Imagine: They were still talking about the Confederate Battle Flag and
whether it belonged on state flags or flying at state Capitols. Once he
would have been outraged. He used to stand up when the band played Dixie.
He'd been able to refight every battle in The War from Bull Run to Five
Forks. If only Longstreet hadn't dawdled! If only. But history never turned out any different. The whole business had
grown tiresome.
Maybe they were right to forget the flag. What did the old boy who was with
Stonewall Jackson's famous foot cavalry say when it was all over, the
bloodletting and horror and stupidity of it all, the years of patriotic
gore? The general had found the old soldier stumbling along in the rear, and
asked if he was all right. All the straggler would say was, "Oh, I'm all
right, Gen'l - but I'll be damned if I ever love another country!"

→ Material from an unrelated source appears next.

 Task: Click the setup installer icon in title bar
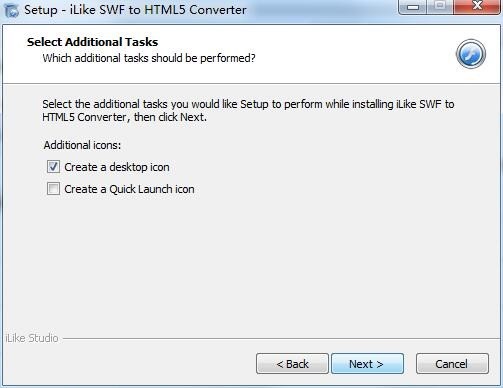12,10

He thought he knew how the old boy must have felt. Not that he meant any
disloyalty to the past, but it did hang around like a bum looking for a
handout.
Why have a flag at all? Symbols divide. Wasn't it time to let the past be
the past at last? Forget? Hell, Yes!
They - the ubiquitous, always brutish They - had turned the battle flag into
something else long ago, not an ode to the Confederate dead but something
with which to taunt the innocent living. They'd made it a bogeyman to scare
little boys and girls, something to make some folks afraid and others
swagger. And embitter everybody.
Why couldn't they just let things be? The War was over. Let it be over. Let
all wars be over.
Emptiness would be a relief. He was already thinking of retirement. He'd
gone driving along the Gulf Coast last summer, looking for the right spot.

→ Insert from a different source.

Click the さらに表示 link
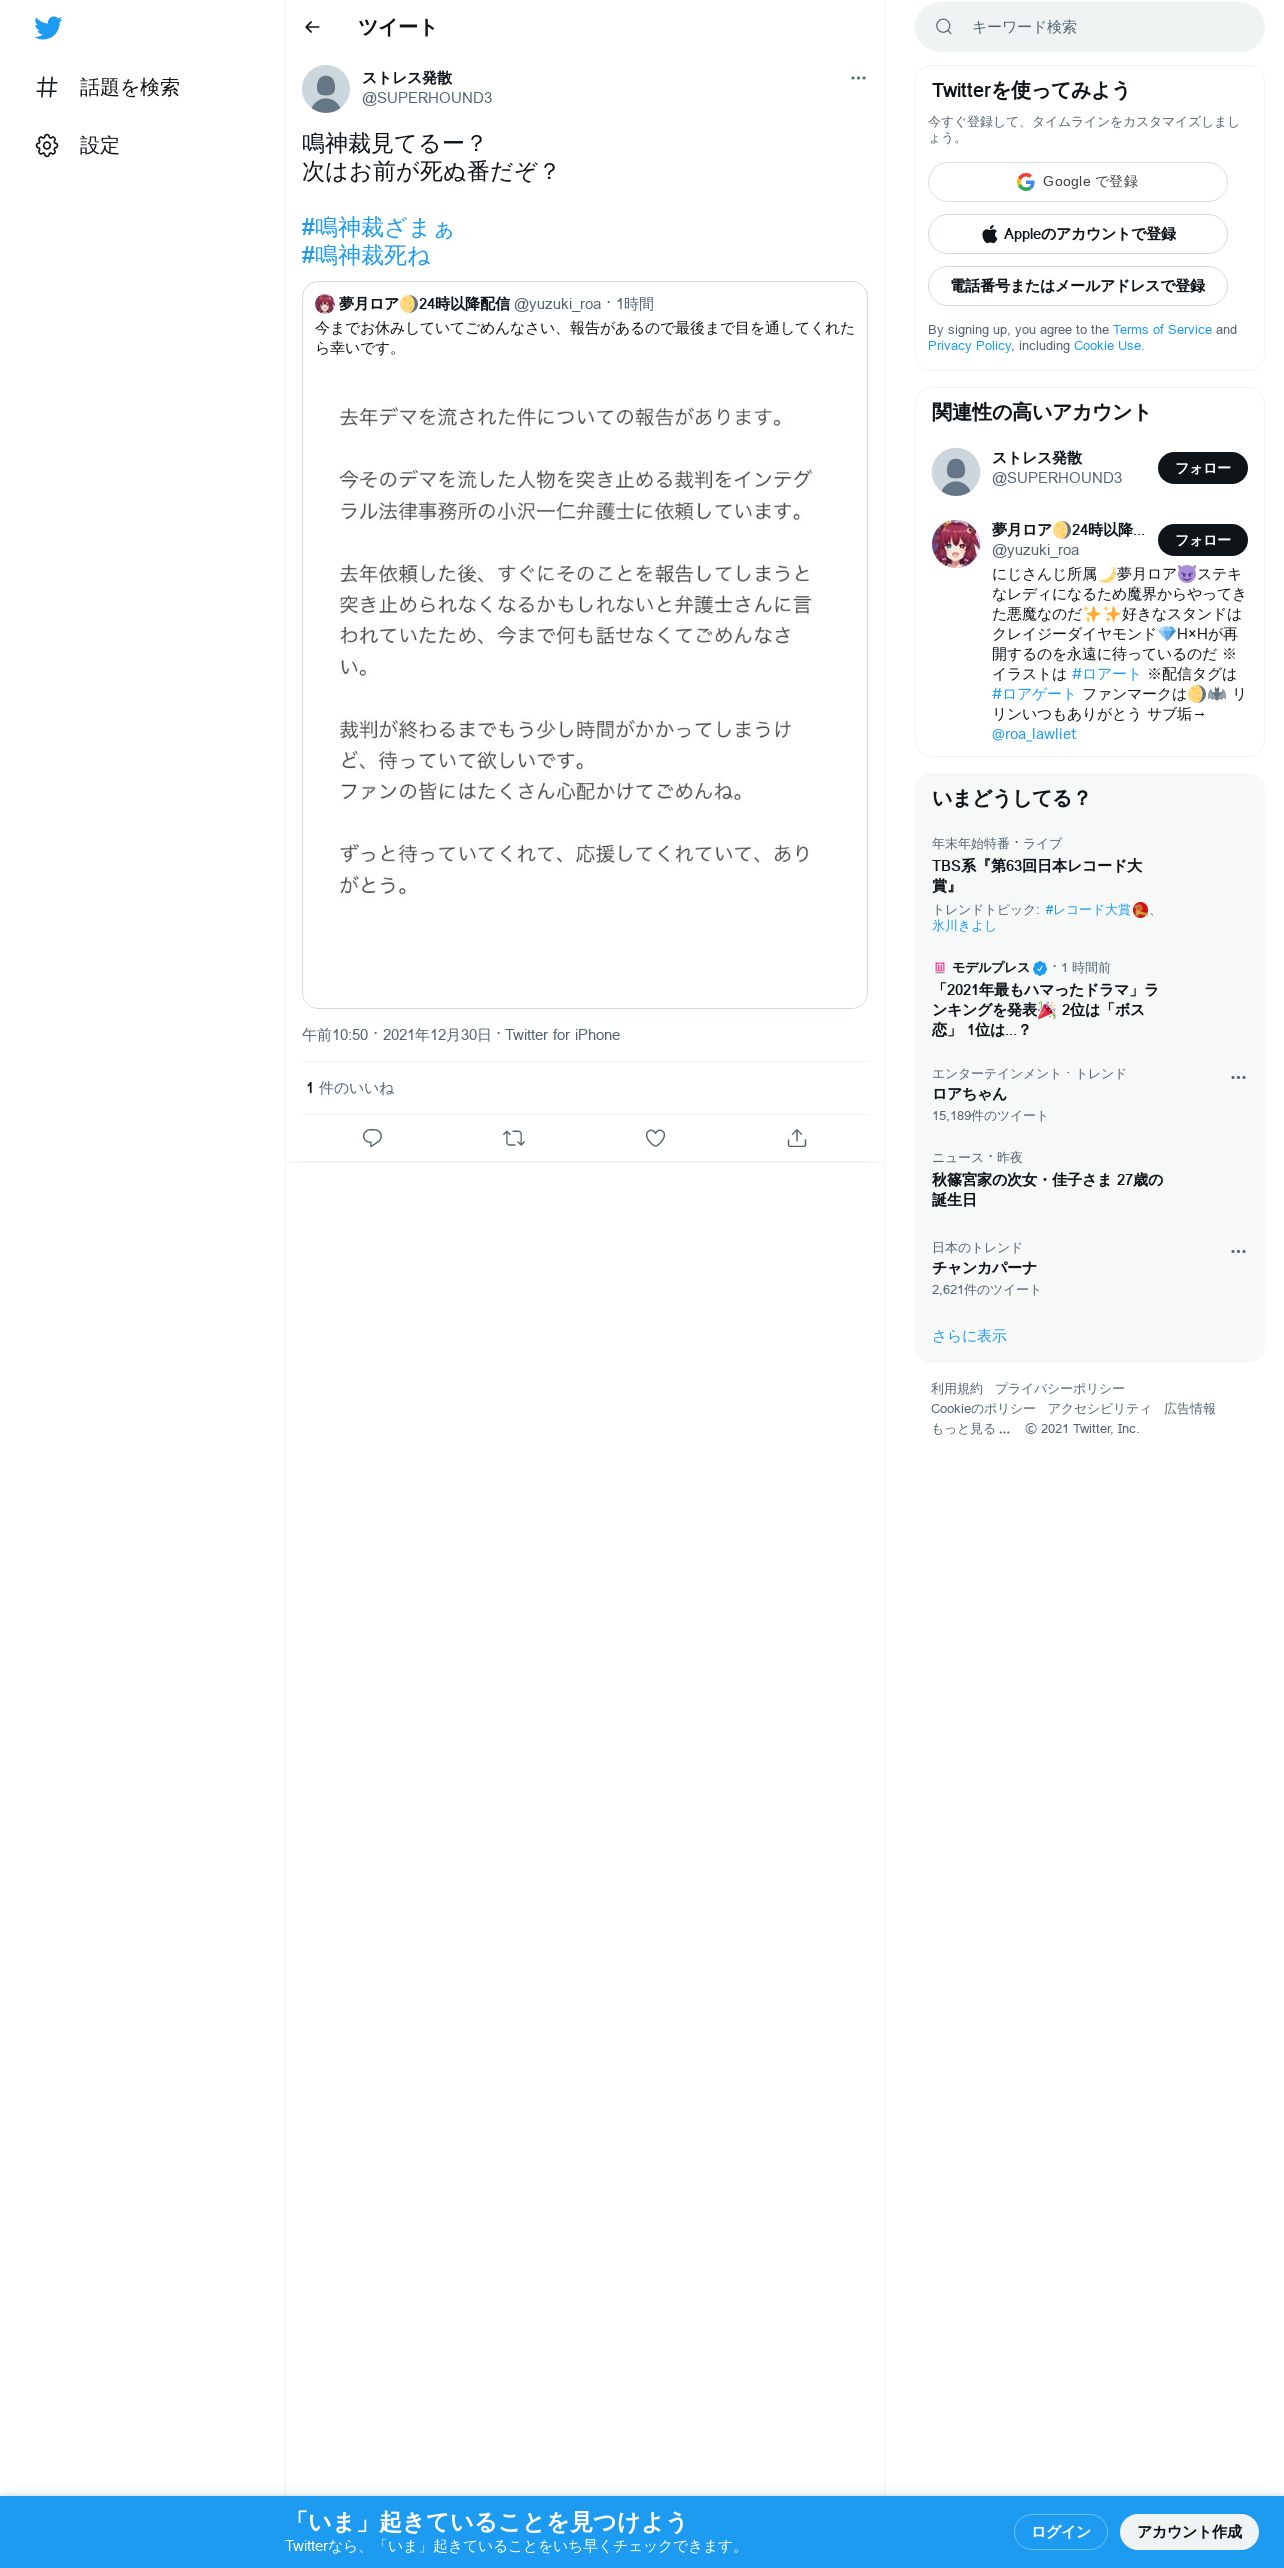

He knew just what he wanted: A perfectly empty beach. So there would be
nothing to catch the eye, and then the emotions. That's how they trap you,
you know.
All he asked for was some hurricane-ravaged stretch of beach you would hurry
by in a car on the way to Mobile or Pensacola or Santa Rosa Island. A
no-place with no name. It would have nothing that you would get attached to,
or sacrifice for. It would be blank. He yearned for anonymity the way others
do for fame or power or talent.
He could picture it now: Just the tide and the sand. The kind of sand you
could shift with a garden rake and find nothing, nothing at all. No seaweed,
no driftwood, not a seashell. No view, no picnic tables, no palm trees. No
pink flamingos or painted starfish. Nothing distinctive.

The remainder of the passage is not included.